EXERCISE DIRECTIONS
In the passage on central nervous system agents, rewrite the paragraph that begins "Emetics are central nervous system agents" as a short list that keeps its main facts.

SELECTED PASSAGE

Central nervous system agents are medications that affect the brain, spinal cord, and other parts of the central nervous system. Some of the most popular types of medications in this category include analgesics, muscle relaxants, and anticonvulsants. These drugs may also include central nervous system stimulants or depressants. Additional types of central nervous system agents include psychotropic drugs, emetics, and hallucinogens. Any specific questions or concerns about the use of central nervous system agents in an individual situation should be discussed with a doctor or other medical professional.
Analgesics are central nervous system agents that are used to treat pain or discomfort associated with a variety of medical conditions. Non-narcotic analgesics can be purchased at most pharmacies without a prescription and include drugs such as ibuprofen or acetaminophen. Narcotic analgesics contain stronger drugs and require a prescription from a licensed doctor. The narcotic and non-narcotic analgesic forms should not be taken together without express permission from a doctor due to the possible risk of accidental overdose.
Anticonvulsants and muscle relaxants are types of central nervous system agents. Muscle relaxants are used to prevent or treat muscle spasms and may also be used as sedatives. Typically used to treat epilepsy or other seizure disorders, anticonvulsants may also be prescribed to treat nerve pain or as a treatment for anxiety.
Central nervous system stimulants are used to speed up processes involving physical or mental activity, while central nervous system depressants are designed to have the opposite effect. Stimulants may be used to treat attention disorders, and depressants are frequently used to treat anxiety or as a tranquilizer. Psychotropic drugs may be prescribed to patients who have been diagnosed with psychological illnesses such as schizophrenia or bipolar disorder.
Emetics are central nervous system agents that are designed to induce vomiting. These medications are traditionally given when a poisonous substance is thought to have been swallowed. Hospitals frequently use this type of medication in cases of alcohol or drug abuse when an overdose is suspected. Over-the-counter emetics are not usually recommended for normal household use and have been removed from the shelves in some countries.
Hallucinogens are central nervous system agents that can cause mood changes and abnormal perceptions. While some prescription medications and natural plants or flowers may contain some hallucinogenic effects, illicit drugs are the most common form of this type of drug. Long-term use of hallucinogenic drugs can lead to permanent psychological disturbances.

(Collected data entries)
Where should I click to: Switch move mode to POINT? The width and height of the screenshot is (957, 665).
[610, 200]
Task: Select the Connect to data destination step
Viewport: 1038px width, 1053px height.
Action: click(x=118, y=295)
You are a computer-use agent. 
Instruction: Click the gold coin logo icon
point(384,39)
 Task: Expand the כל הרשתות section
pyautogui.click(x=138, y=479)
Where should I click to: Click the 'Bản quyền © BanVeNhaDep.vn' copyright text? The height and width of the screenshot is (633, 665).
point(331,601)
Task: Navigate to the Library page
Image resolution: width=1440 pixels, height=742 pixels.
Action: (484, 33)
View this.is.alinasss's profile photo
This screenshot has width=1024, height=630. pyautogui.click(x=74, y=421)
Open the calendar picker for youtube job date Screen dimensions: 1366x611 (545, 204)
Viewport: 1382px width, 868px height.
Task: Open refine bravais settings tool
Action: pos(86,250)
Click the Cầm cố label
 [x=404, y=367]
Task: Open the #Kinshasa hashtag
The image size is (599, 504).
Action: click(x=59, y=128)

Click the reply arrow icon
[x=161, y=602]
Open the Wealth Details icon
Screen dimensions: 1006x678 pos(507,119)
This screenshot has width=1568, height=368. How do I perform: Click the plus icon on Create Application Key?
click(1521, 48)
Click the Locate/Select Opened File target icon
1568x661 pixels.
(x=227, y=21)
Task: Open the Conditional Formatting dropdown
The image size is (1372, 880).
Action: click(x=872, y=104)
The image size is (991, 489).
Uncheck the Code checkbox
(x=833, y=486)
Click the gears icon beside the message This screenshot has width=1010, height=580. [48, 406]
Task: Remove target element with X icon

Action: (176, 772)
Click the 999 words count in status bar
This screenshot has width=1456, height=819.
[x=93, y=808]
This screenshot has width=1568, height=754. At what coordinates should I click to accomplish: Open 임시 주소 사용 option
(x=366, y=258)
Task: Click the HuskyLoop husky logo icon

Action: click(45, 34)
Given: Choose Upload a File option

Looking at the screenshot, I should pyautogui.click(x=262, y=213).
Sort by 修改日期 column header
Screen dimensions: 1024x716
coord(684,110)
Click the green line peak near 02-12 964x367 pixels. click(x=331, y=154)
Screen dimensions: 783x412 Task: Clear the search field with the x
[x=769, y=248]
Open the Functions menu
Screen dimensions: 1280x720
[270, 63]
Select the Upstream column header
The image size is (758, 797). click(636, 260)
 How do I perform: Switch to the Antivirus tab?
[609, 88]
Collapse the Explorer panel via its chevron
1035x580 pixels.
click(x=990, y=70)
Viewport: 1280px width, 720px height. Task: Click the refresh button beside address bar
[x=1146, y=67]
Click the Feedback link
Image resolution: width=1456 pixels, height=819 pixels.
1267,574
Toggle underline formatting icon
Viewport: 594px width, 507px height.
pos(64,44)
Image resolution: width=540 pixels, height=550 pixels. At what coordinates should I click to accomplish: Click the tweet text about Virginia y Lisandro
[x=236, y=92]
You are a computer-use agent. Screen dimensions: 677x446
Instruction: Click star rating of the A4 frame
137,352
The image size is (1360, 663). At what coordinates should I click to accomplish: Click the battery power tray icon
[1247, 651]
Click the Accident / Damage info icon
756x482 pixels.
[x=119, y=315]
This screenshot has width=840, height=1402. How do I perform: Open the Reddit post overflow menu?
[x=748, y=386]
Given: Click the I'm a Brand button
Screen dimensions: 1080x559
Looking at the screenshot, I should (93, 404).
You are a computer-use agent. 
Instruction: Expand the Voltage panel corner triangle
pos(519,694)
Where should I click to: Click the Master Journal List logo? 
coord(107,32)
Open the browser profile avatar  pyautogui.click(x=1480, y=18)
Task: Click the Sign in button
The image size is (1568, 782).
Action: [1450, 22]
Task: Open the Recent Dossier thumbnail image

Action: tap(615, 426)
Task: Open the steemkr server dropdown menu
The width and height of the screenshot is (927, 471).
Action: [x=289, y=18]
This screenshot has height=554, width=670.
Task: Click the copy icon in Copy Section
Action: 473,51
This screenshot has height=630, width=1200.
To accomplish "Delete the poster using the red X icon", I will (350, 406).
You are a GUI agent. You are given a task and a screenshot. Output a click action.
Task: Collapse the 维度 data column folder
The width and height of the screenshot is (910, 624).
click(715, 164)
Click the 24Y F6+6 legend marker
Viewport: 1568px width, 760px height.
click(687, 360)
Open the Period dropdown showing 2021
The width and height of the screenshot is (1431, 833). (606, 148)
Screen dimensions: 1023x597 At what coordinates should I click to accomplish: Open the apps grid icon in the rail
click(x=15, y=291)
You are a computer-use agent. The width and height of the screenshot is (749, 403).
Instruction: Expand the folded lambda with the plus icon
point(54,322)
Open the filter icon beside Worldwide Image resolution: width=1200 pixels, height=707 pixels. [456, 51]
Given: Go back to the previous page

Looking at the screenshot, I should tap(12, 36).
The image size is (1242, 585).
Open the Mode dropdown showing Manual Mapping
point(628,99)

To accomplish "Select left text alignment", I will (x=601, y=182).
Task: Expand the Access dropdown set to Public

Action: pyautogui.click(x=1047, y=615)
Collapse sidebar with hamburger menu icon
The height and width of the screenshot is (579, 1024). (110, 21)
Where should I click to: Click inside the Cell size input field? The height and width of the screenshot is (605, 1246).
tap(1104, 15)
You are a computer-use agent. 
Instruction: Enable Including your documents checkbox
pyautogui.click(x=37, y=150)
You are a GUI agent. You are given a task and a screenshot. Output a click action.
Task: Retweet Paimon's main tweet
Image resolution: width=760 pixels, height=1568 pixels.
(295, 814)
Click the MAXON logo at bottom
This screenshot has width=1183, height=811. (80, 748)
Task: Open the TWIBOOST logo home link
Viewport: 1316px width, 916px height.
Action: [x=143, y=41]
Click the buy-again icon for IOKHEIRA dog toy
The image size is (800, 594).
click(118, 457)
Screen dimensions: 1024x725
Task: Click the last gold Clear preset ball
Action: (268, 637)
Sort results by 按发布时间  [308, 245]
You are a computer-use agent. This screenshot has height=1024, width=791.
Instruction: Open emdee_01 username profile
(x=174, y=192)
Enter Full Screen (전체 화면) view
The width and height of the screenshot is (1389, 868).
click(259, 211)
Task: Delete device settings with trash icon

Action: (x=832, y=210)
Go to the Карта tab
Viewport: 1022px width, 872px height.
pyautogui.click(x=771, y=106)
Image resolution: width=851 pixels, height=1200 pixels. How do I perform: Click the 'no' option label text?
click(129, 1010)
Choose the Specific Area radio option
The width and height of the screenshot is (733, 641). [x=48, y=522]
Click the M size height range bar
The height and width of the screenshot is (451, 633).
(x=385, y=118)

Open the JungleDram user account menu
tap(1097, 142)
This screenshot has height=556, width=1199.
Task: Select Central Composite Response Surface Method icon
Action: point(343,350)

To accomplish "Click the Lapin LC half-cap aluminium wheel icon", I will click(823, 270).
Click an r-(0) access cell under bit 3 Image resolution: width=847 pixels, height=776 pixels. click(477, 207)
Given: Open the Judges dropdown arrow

EXERCISE OUTPUT
- Emetics are central nervous system agents designed to induce vomiting.
- They are traditionally given when a poisonous substance is thought to have been swallowed.
- Hospitals often use them in cases of alcohol or drug abuse when an overdose is suspected.
- Over-the-counter emetics are not usually recommended for normal household use, and some countries have removed them from the shelves.